Sostegno a scuola e gli "insegnanti per le relazioni"

Cecilia dalle Fabbriche racconta il suo studio e la sua esperienza a Romagna Mamma.
Cecilia ha solo 27 anni.
Da tre, lavora in una scuola primaria di Faenza come insegnante di sostegno. Un’etichetta che, per quanto usata, le sta stretta. Anche perché fa rima con una percezione secondo lei sbagliata che nell’immaginario comune c’è rispetto al suo lavoro. Lo racconta anche nel libro “Verso una società inclusiva attraverso la scuola” (Homeless Book) che si avvale della prestigiosa prefazione di un prof. esperto come Andrea Canevaro.

Cecilia, come bisognerebbe chiamarli, gli insegnanti come te?

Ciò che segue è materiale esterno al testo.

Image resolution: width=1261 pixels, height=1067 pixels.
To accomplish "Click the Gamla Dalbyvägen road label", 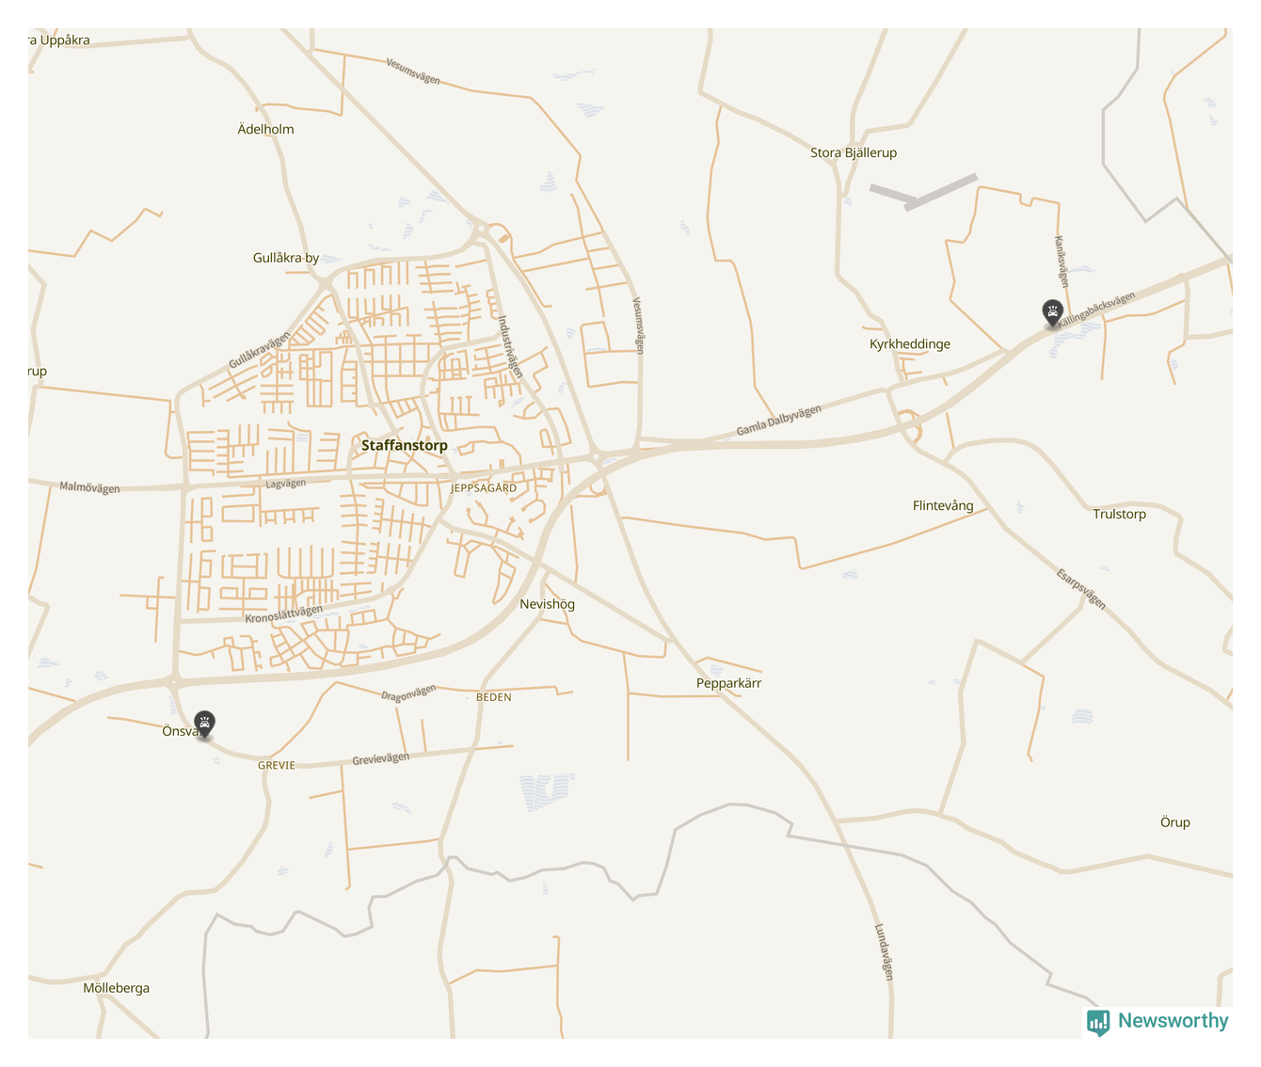I will [778, 421].
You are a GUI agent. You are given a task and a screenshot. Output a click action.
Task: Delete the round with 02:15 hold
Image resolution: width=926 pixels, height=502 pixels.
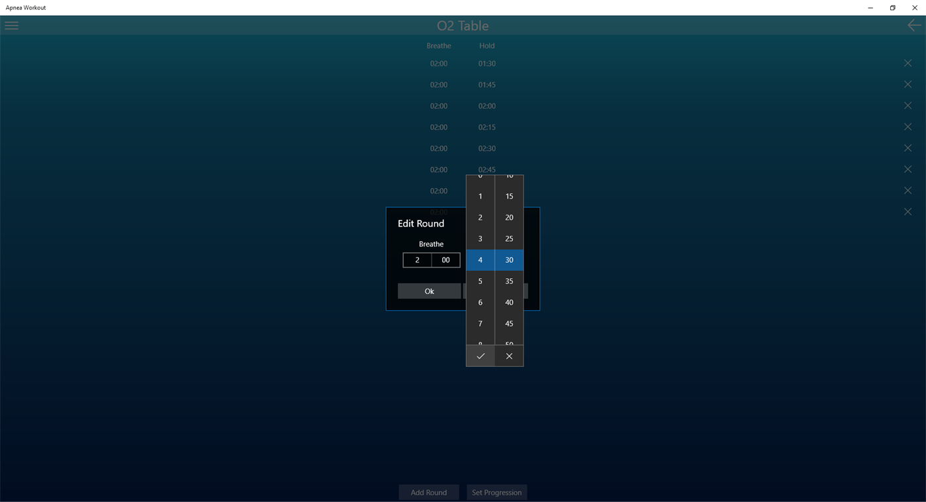[907, 126]
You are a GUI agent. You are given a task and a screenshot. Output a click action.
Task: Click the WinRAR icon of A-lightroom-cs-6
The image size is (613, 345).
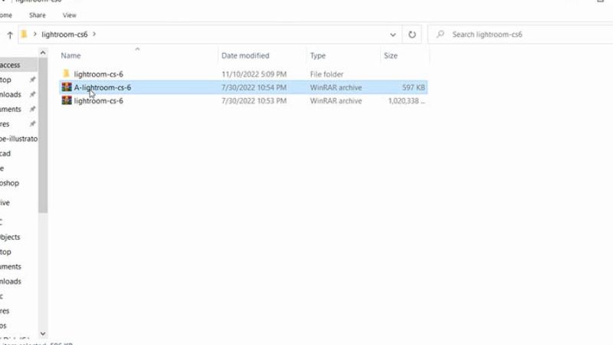[67, 87]
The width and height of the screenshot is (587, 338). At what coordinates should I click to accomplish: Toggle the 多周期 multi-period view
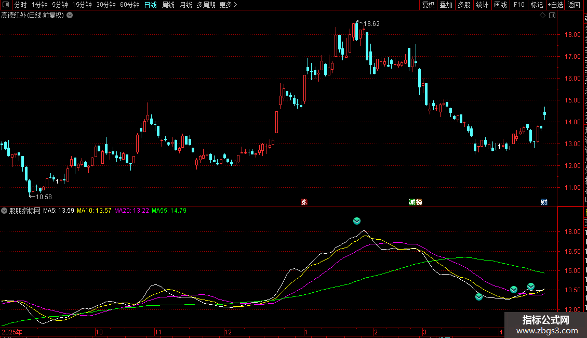[x=206, y=5]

“Forse insegnanti per le relazioni. La parola sostegno è sbagliata: sostegno a chi? Io sono a disposizione dell’intera classe, sono una risorsa aggiuntiva per tutti. Le colleghe, quando hanno bisogno di un consiglio sul comportamento degli alunni, chiedono a me. Sono lì per quello, per offrire il mio sguardo in più, visto che non sono concentrata sulla materia e sul programma da svolgere. Da fuori, però, pensano tutti che io sia l’insegnante di un solo bambino, che sia la sua baby sitter”.